William B. Finneran is a Managing Director of Oppenheimer & Co., Inc.,
an investment banking firm, with which he has been associated since 1972.
Mr. Finneran is a Director of Champion Beverage, Inc., a beverage
manufacturer and retailer; Keystone Communications, Inc., a software
development company; National Planning Association, a non-profit advisory
board; and Covenant House, a non-profit charitable institution. Mr.
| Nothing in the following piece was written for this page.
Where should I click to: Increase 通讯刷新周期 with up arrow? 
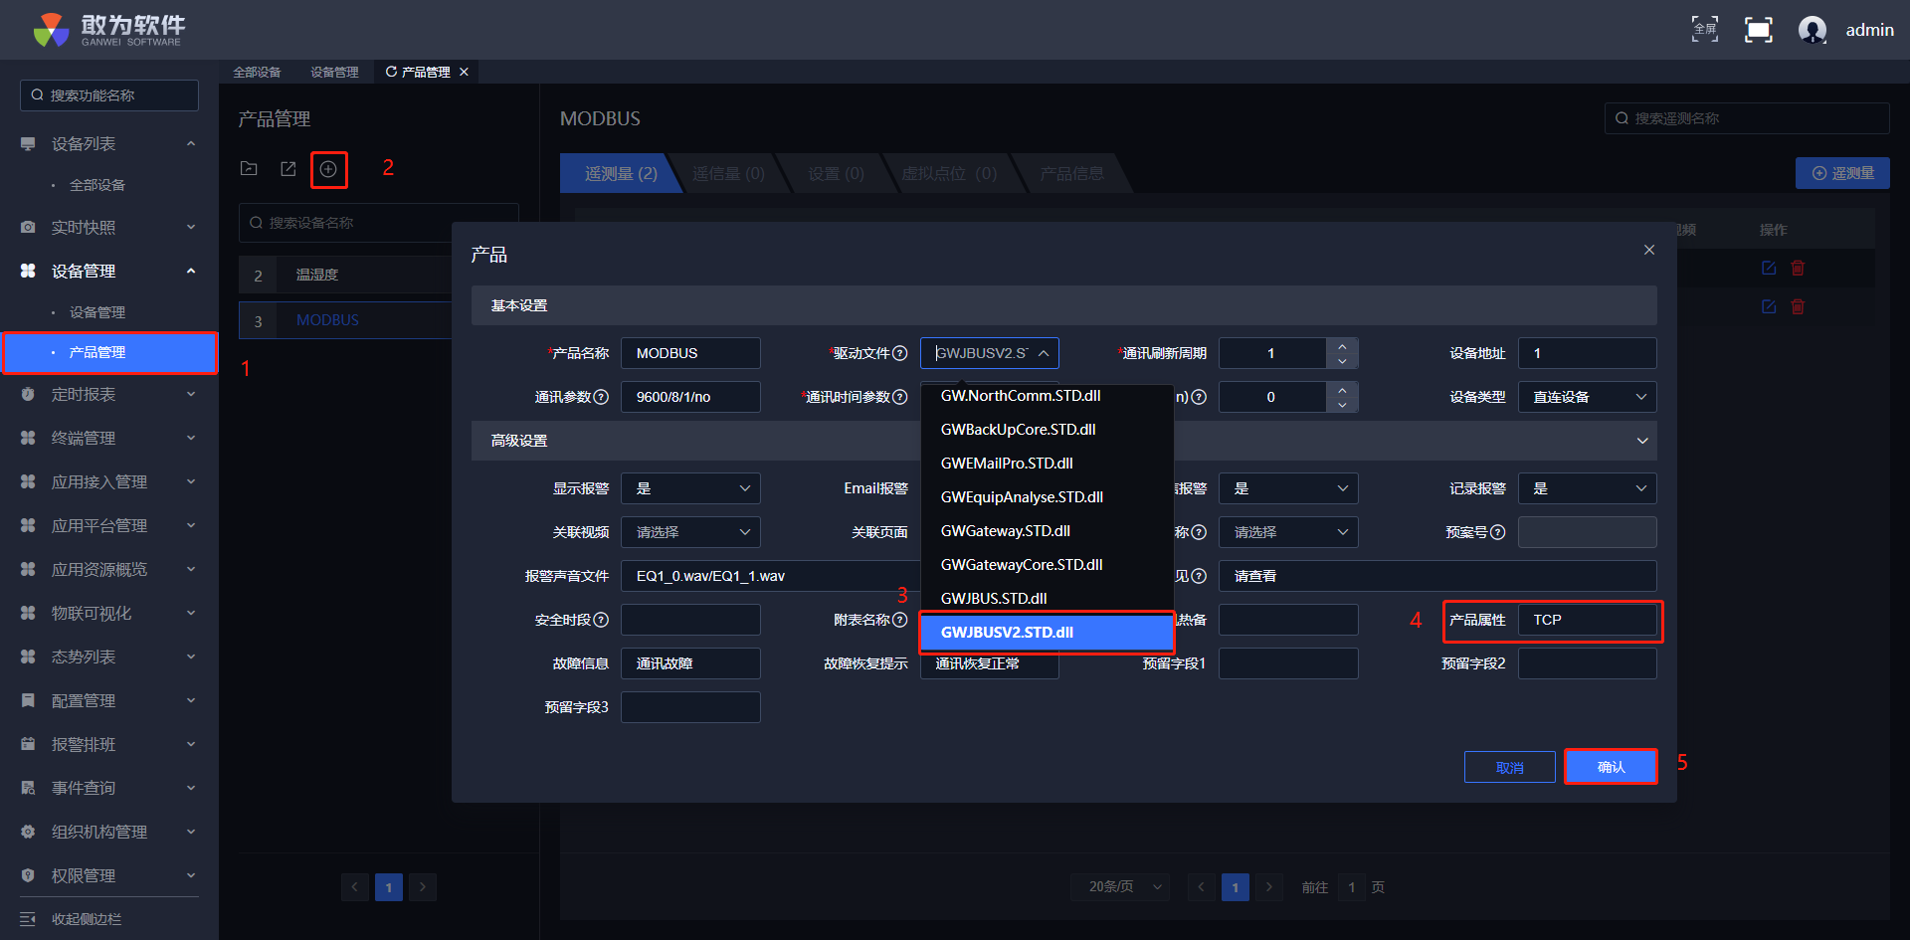click(x=1342, y=346)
Finneran was elected Chairman of the Board of the Company in November,
1991.
Gerald B. Cramer is co-founder and Chairman of Cramer Rosenthal
McGlynn, Inc. With 40 years of investment experience, Mr. Cramer has the
overall responsibility of CRM's investment policy and is a portfolio
manager. Prior to co-founding CRM in 1973, he was a senior partner at
Oppenheimer & Company. He earned a BS from Syracuse and attended the
University of Pennsylvania Wharton Graduate School of Finance. Mr. Cramer
is Chairman Emeritus of Glenayre Technologies, Inc. a telecommunications
company which is traded on NASD. He also serves on the Boards of Oshap
Technologies and Tecnomatix Technologies Ltd. In 1993, he became a
director of the Glaucoma Foundation, and in May, 1995 he was elected to the
Board of Trustees of Syracuse University. He also served as a Lieutenant
in the United States Navy (Reserve).
John J. Delucca is Senior Vice President and Treasurer of RJR Nabisco.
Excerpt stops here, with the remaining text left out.